Un tercer elemento, relevante y de enorme trascendencia a corto plazo, son las armas autónomas. Por ejemplo, en Ucrania los drones de corto alcance se han convertido en el arma más mortífera para la población civil provocando en 2025 un aumento del 24% en las muertes de civiles respecto al año anterior. Igual en Sudán donde Naciones Unidas ha alertado del incremento exponencial del uso de estas armas sobre la población civil, y la semana pasada un solo dron atacó una escuela y causó la muerte de 17 personas, en su mayoría niñas que estaban en clase. El informe señala acertadamente, que si bien no hay todavía un Tratado Internacional sobre Armas Autónomas Letales, España asume como una prioridad el trabajo dentro del Grupo de Expertos Gubernamentales sobre Tecnologías Emergentes que bajo el mandato de la Convención de las Naciones Unidas sobre determinadas Armas Convencionales (CCAC) pueda aplicar y hacer efectivo el DIH en esta nueva realidad emergente de amenazas a la población civil.

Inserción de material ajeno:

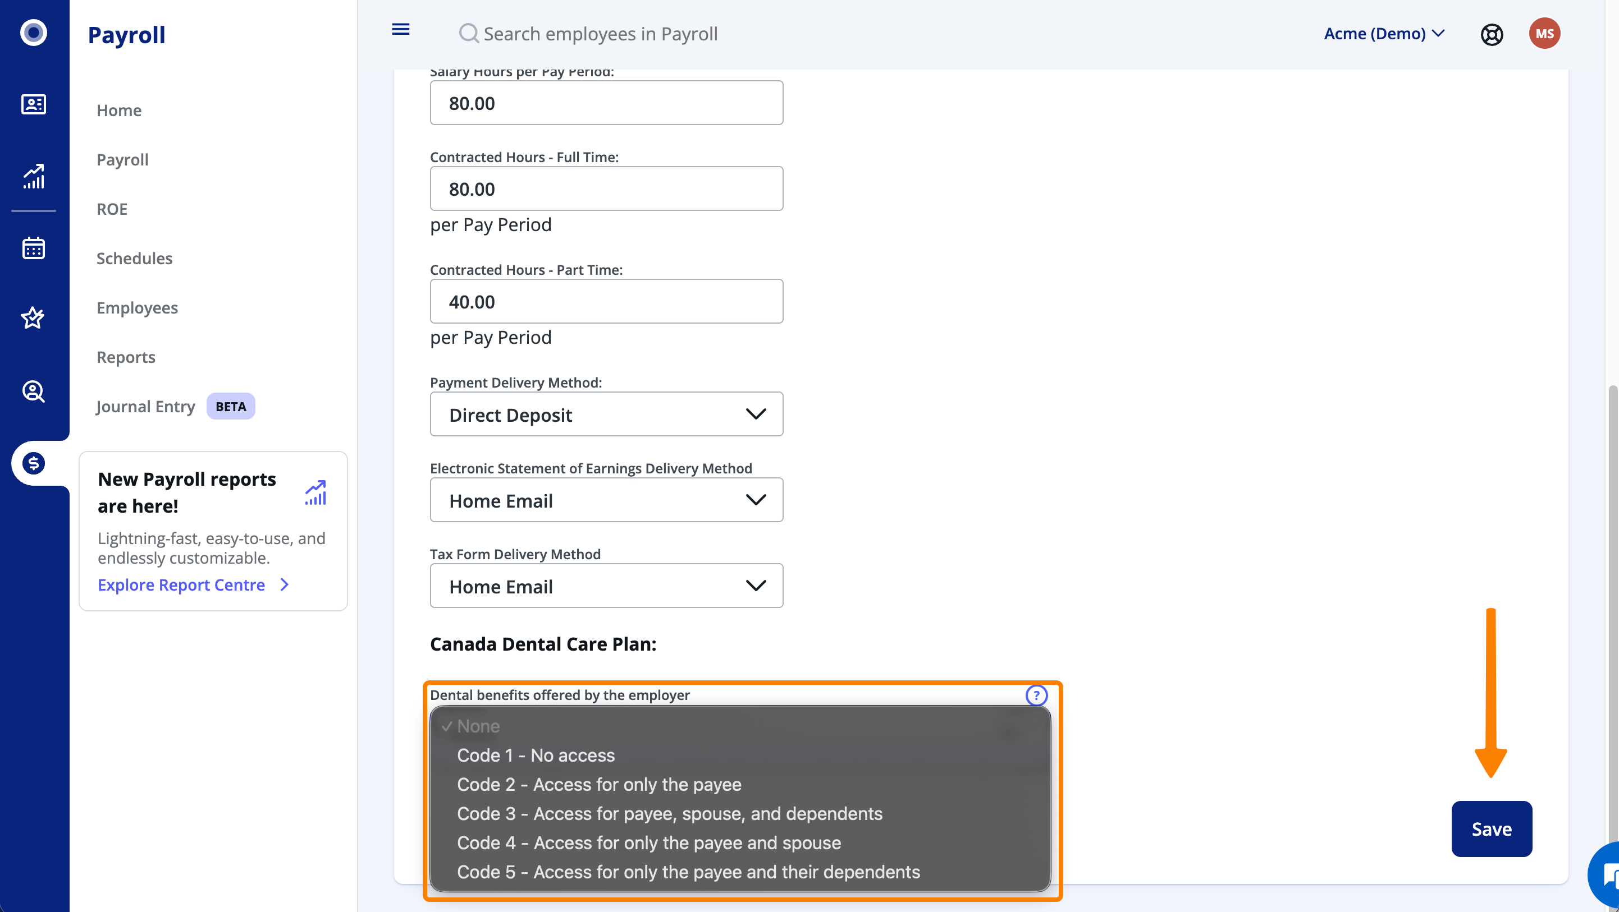This screenshot has height=912, width=1619.
Task: Open Tax Form Delivery Method dropdown
Action: click(606, 586)
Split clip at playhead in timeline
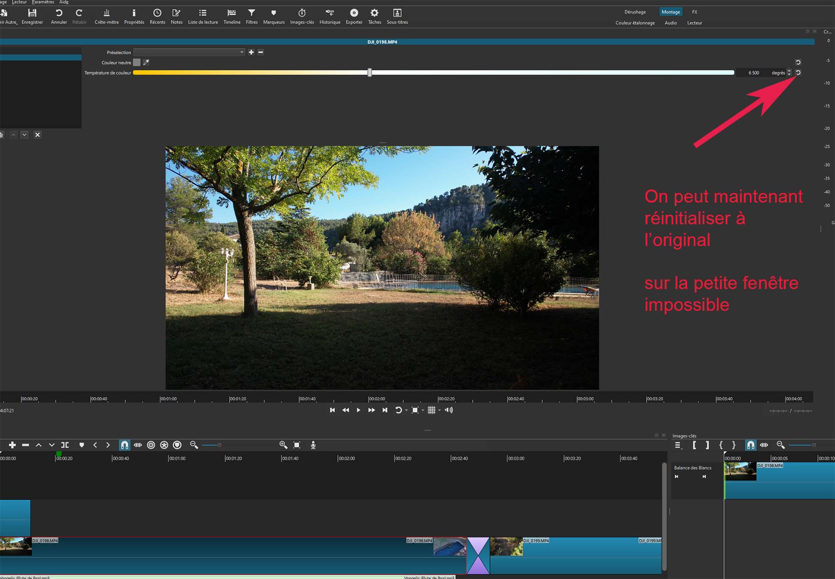The width and height of the screenshot is (835, 579). [x=65, y=445]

Un cuarto elemento a destacar del informe tiene que ver con la transparencia y la rendición de cuentas ya que lo facilita y por otro la previsibilidad que facilita para la acción humanitaria que lidera la Secretaría de Estado de Cooperación Internacional (SECI) y la AECID en el conjunto del Estado en “modo” de Cooperación Española. El informe ayuda a planificar operativamente intervenciones que puedan contribuir y reforzar los esfuerzos en materia de DIH.

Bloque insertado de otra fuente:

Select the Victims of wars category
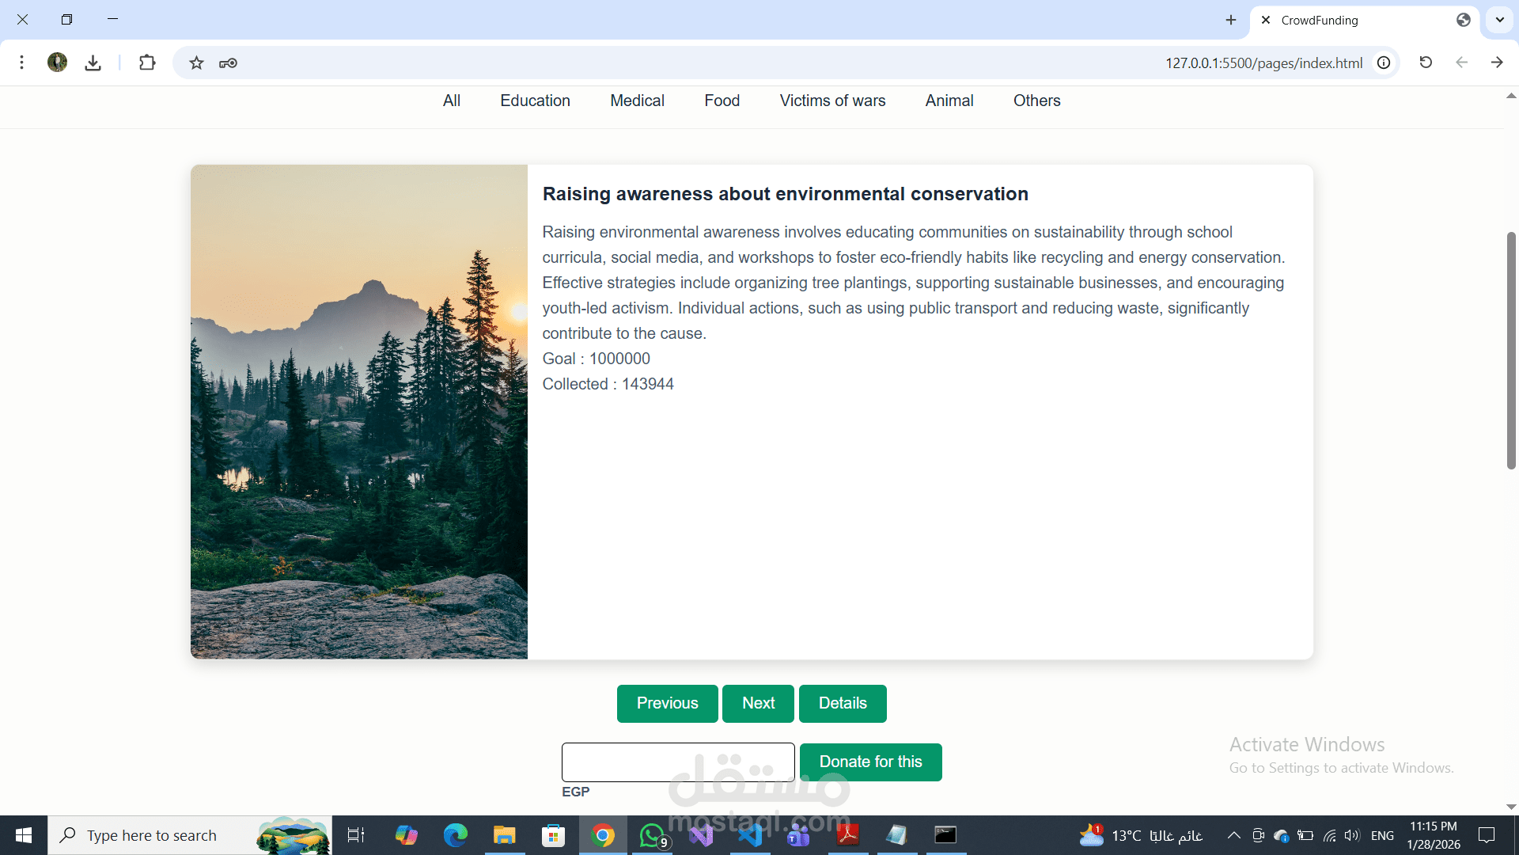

Por último, no son pocos los desafíos y retos pendientes que pueden señalarse en el análisis de este primer informe. Lo primero, la necesidad de consolidarse como herramienta administrativa del Gobierno en su acción exterior. A este primer informe deberán sucederles otros de forma previsible y planificada.
El segundo reto sería la incorporación de la diplomacia humanitaria, en el marco del poder legislativo como actor que puede contribuir y sumar en muchos contextos. Un Congreso y un Senado que ayude en la acción exterior hace más fuerte a España en su defensa y promoción del DIH. Un buen ejemplo es el último informe del Parlamento Europeo liderado por la diputada española Leire Pajín donde además de una radiografía exhaustiva y solvente del contexto humanitario actual también señala hojas de ruta de abordaje de muchas crisis humanitarias. Se trata de una bitácora europea para asuntos humanitarios done hay una parte importante relacionados con el DIH y la diplomacia humanitaria. Que desde el Congreso se pudiera impulsar un informe español similar que refuerce la Estrategia de Diplomacia Humanitaria sería un avance importante.
Por último, cristalizar y blindar en forma de Presupuestos Generales del Estado, esta prioridad de país, haciendo que el mandato humanitario de salvar y proteger vidas y el DIH, forme parte del sistema operativo de la acción exterior como un elemento estructural y no coyuntural.